Trecho selecionado:
***

E é claro, o mais óbvio: gente com raiva tende a bater com muita força. Tentar argumentar durante a putez da outra pessoa não deixa de ser alimentar aquele comportamento. Dar “motivos” pra ela achar que realmente precisa estar no limite. Infelizmente, tem gente nesse mundo que descamba pra agressão física nesses casos. Não que valha a pena fazer algo pra ficar com alguém que te bateria (principalmente se você for mulher), mas seguro morreu de velho. É questão de proteção mesmo. Tipo da coisa que não é bacana de pagar pra ver. Além das pancadas verbais, evidentemente. Ok, ninguém morre de escutar coisas ruins, mas se elas são resultado de alguém “assustado” batendo em tudo o que vê na frente, não seria masoquismo ficar botando pilha? Pra quem está controlado é uma conversa, pra quem está furioso é uma briga. Fácil fácil entender algo de forma errada e reagir dizendo coisas que NÃO se desdiz depois. Sally mesmo vive dizendo: porrada dada não se tira. Todo mundo tem guardado em algum lugar aquela palavra ou frase devastadora pra soltar, ainda mais no caso de um casal que supostamente se conhece bem.

Meu argumento é simples: precisa arriscar? Se não precisa, se não vai mudar nada argumentar depois dos ânimos esfriarem, então pra quê se colocar nessa situação? Putez passa.

Para dizer que eu só devia dizer que sou bunda mole e economizar o tempo de todos, para dizer que argumentar é sempre errado, ou mesmo para dizer que assim que passar a raiva me diz como discordou: somir@desfavor.com

SALLY

Em uma briga de casal, vale a pena argumentar enquanto o outro ainda está com raiva?

Sim, o que não vale a pena é insistir e tentar resolver a qualquer preço com a putez ainda instaurada. A pessoa com raiva está reativa, na defensiva, não tem plena capacidade de solução do conflito. Mas porra, não está surda. Não custa plantar uma sementinha, vai que nos dias seguintes, por um milagre, o filho da puta surpreende e faz uma reflexão? A vida nos dá esses pequenos milagres de vez em quando, tipo um homem conseguir refletir algo sozinho.

Nem todas as brigas são por motivos grandes, nobres ou irreconciliáveis. Existem muitas brigas que acontecem por bobagem ou por mal entendidos. E se for esse o caso, um argumento rápido na hora da briga pode desarmar todo um processo que demoraria dias para ser desfeito. Um exemplo clássico: uma vez briguei com uma pessoa de outro estado pelo uso da palavra “estúpido”, que para alguns é sinônimo de imbecilidade e para outros de grosseria. Matei a coisa na raiz ao jogar um argumento no calor do momento. Tivesse deixado para resolver depois, seriam dias de mal estar ou talvez nem fosse esclarecido.

***

Material fornecido:
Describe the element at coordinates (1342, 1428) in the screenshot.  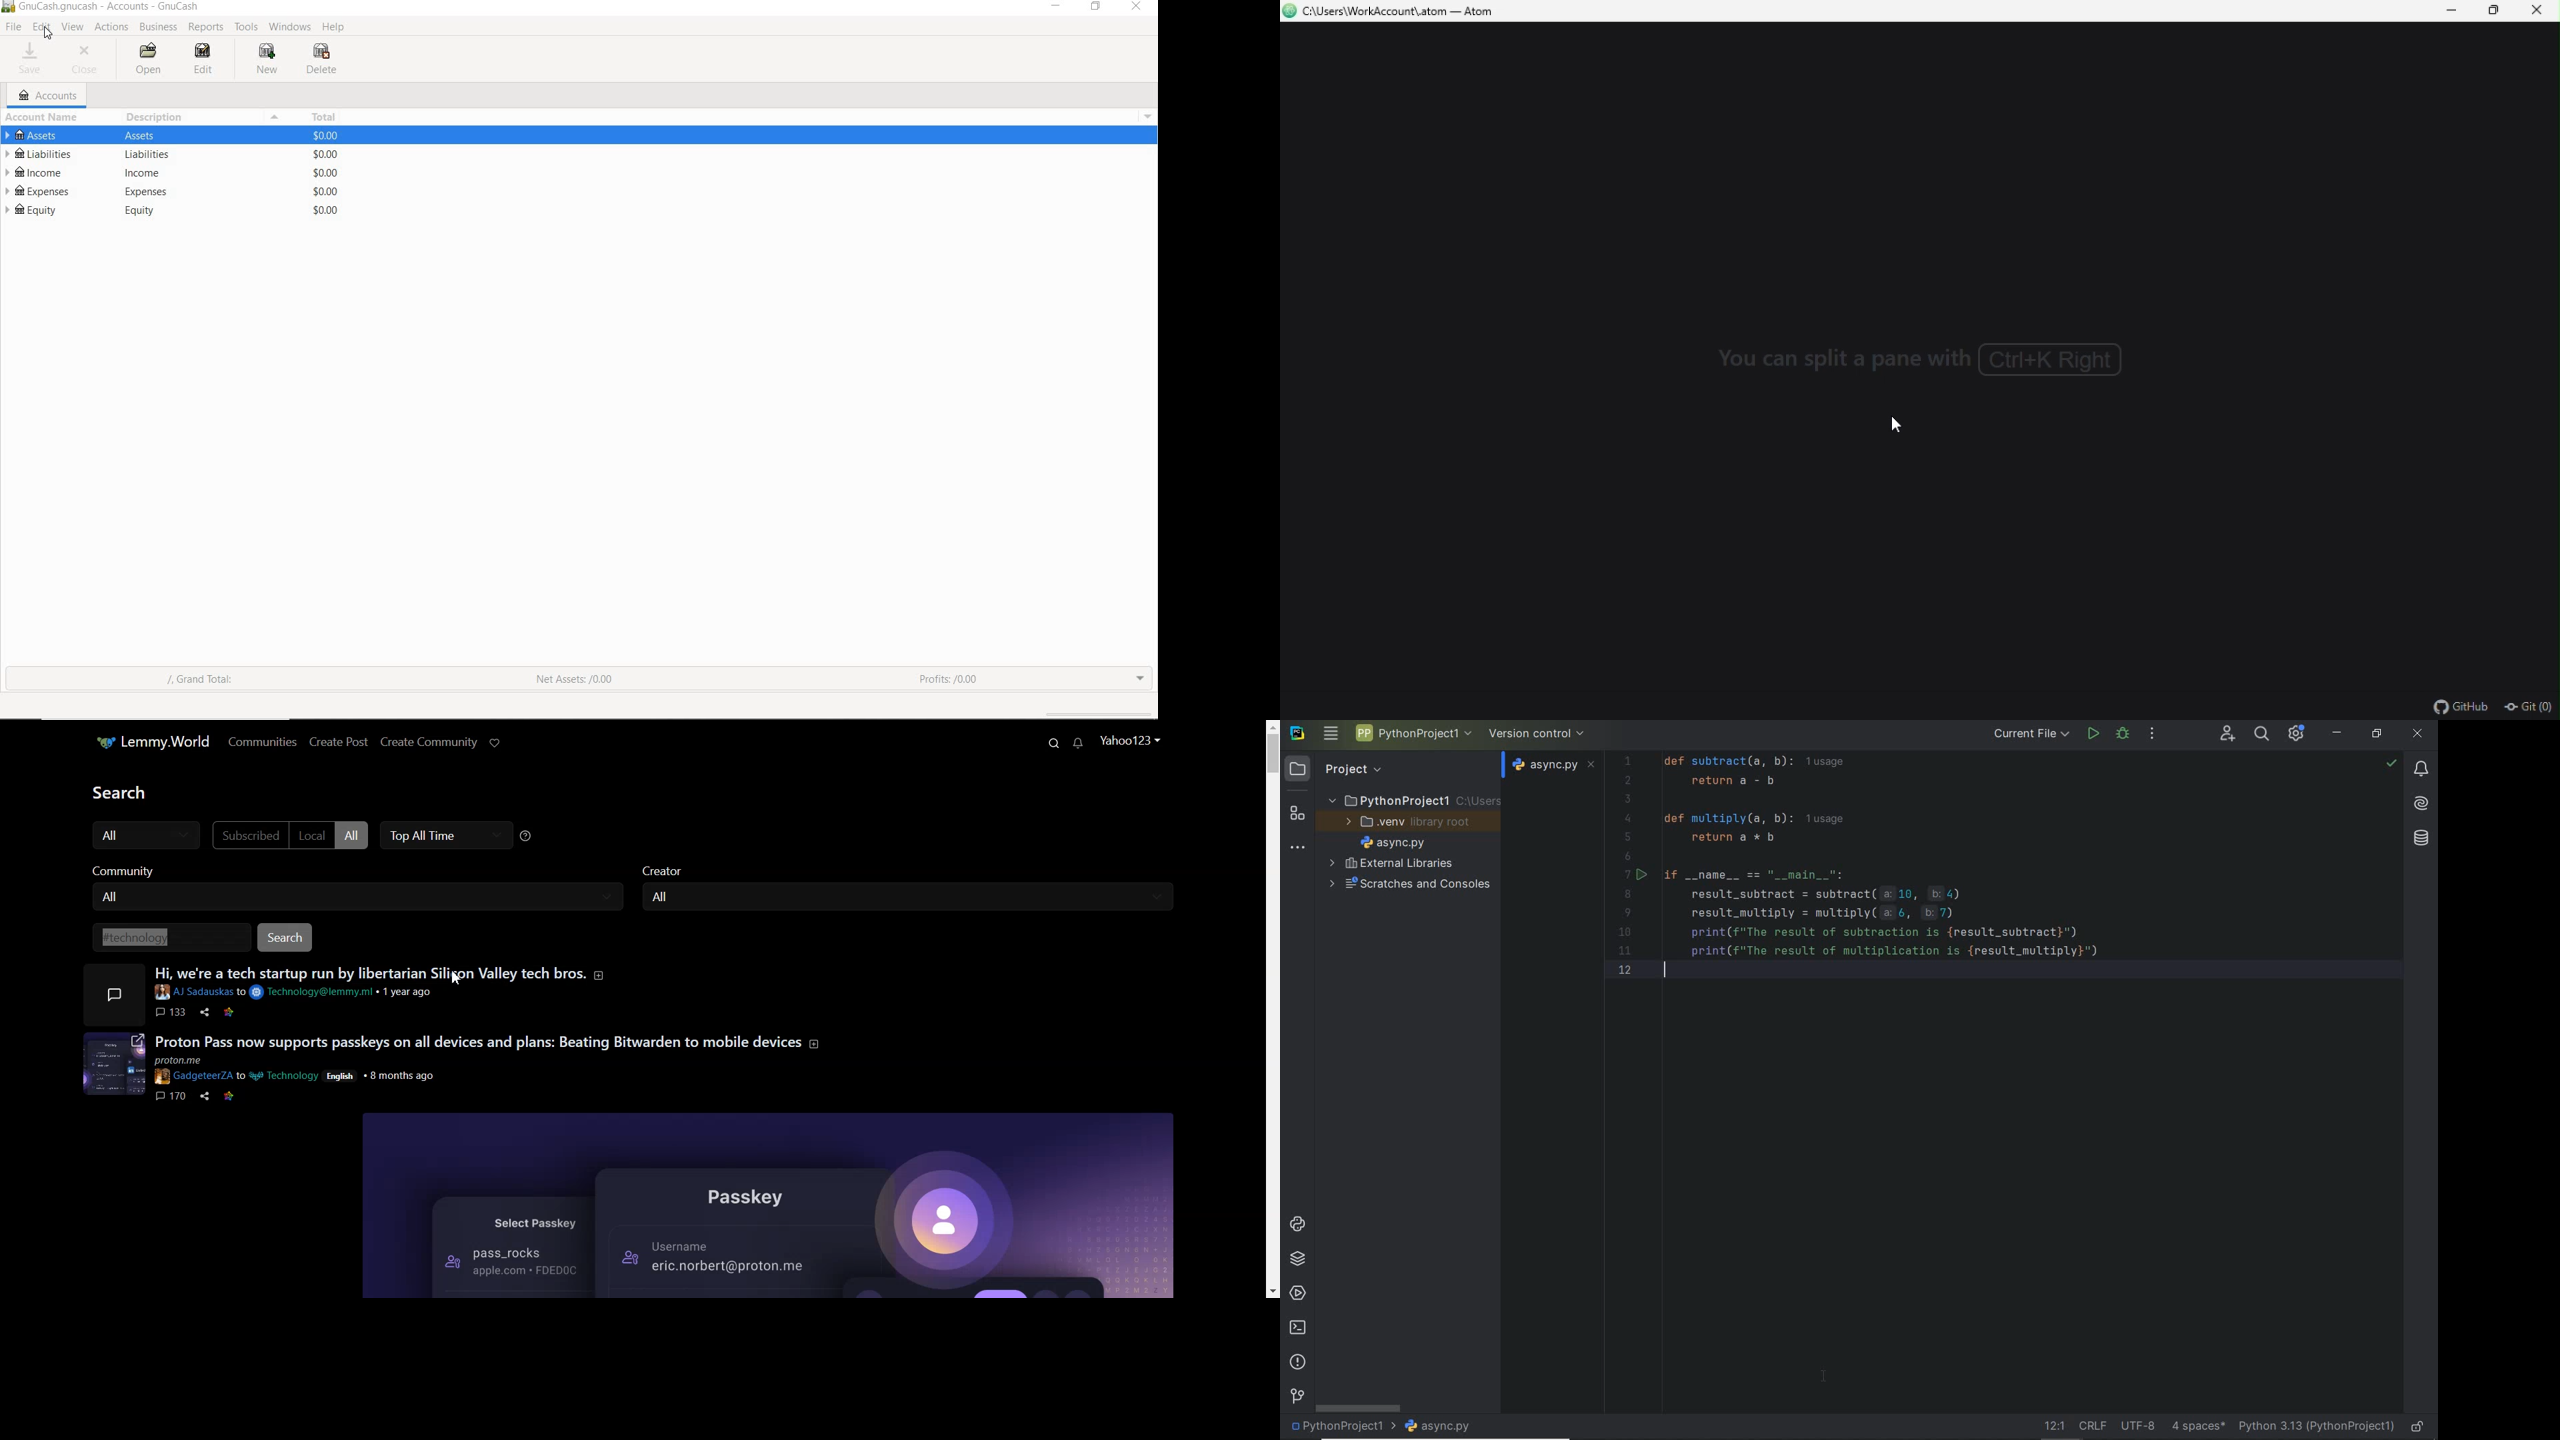
I see `project name` at that location.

***

Exercícios propostos:
(1) Transcreva, sem nenhuma alteração, a parte do texto sobre brigas de casal que começa com as palavras "Em uma briga" e vai até "refletir algo sozinho.".
(2) Escreva a continuação do texto sobre brigas de casal, começando logo depois da última frase apresentada.

Respostas finais:
(1)
Em uma briga de casal, vale a pena argumentar enquanto o outro ainda está com raiva?

Sim, o que não vale a pena é insistir e tentar resolver a qualquer preço com a putez ainda instaurada. A pessoa com raiva está reativa, na defensiva, não tem plena capacidade de solução do conflito. Mas porra, não está surda. Não custa plantar uma sementinha, vai que nos dias seguintes, por um milagre, o filho da puta surpreende e faz uma reflexão? A vida nos dá esses pequenos milagres de vez em quando, tipo um homem conseguir refletir algo sozinho.

(2)
Sim, com raiva as pessoas perdem boa parte da sua capacidade cognitiva e os argumentos não saem na mais esplendorosa das suas formas, mas ninguém aqui é o Incrível Hulk, a ponto de balbuciar palavras sem verbos em momentos de putez. Todo mundo consegue dar um tiro, que pode ou não ser certeiro. Tenta, porra! Se matar a discussão da raiz, joinha, se perceber que não houve um entendimento, deixa para aprofundar a coisa mais tarde, quando todos estiverem mais calmos.

Eu sempre fui partidária de que as pessoas de fato estão mais abertas a escutar argumentos contrários sem se sentirem atacadas quando estão mais calmas, mas daí a fazer disso uma ditadura da civilidade no diálogo… não, obrigada. Qualquer excesso, qualquer rigidez é ruim. Existem coisas represadas que só saem em momentos de putez e que precisam ser ditas. Se esperar a poeira abaixar, a pessoa amarela, não fala, engole. E vira veneno para a relação.

Então, eventualmente, argumentar no calor do momento tem sim seu valor. O que não pode é ficar dando murro em ponta de faca, insistir em um diálogo acalorado que visivelmente anda em círculos, onde ninguém se entende e ninguém vai convencer ninguém. Isso é perda de tempo. Mas existe um estágio antes desse, o “longshot” de jogar no ar o seu argumento e perceber o quanto ele pode ser absorvido. Para quem escuta, a possibilidade também é valiosa, pois vem um argumento sincerão, que certamente sairá mais abrandado e maquiado em uma conversa calma alguns dias depois. Sou fã da verdade nua, crua e sangrando. Joguem pedras.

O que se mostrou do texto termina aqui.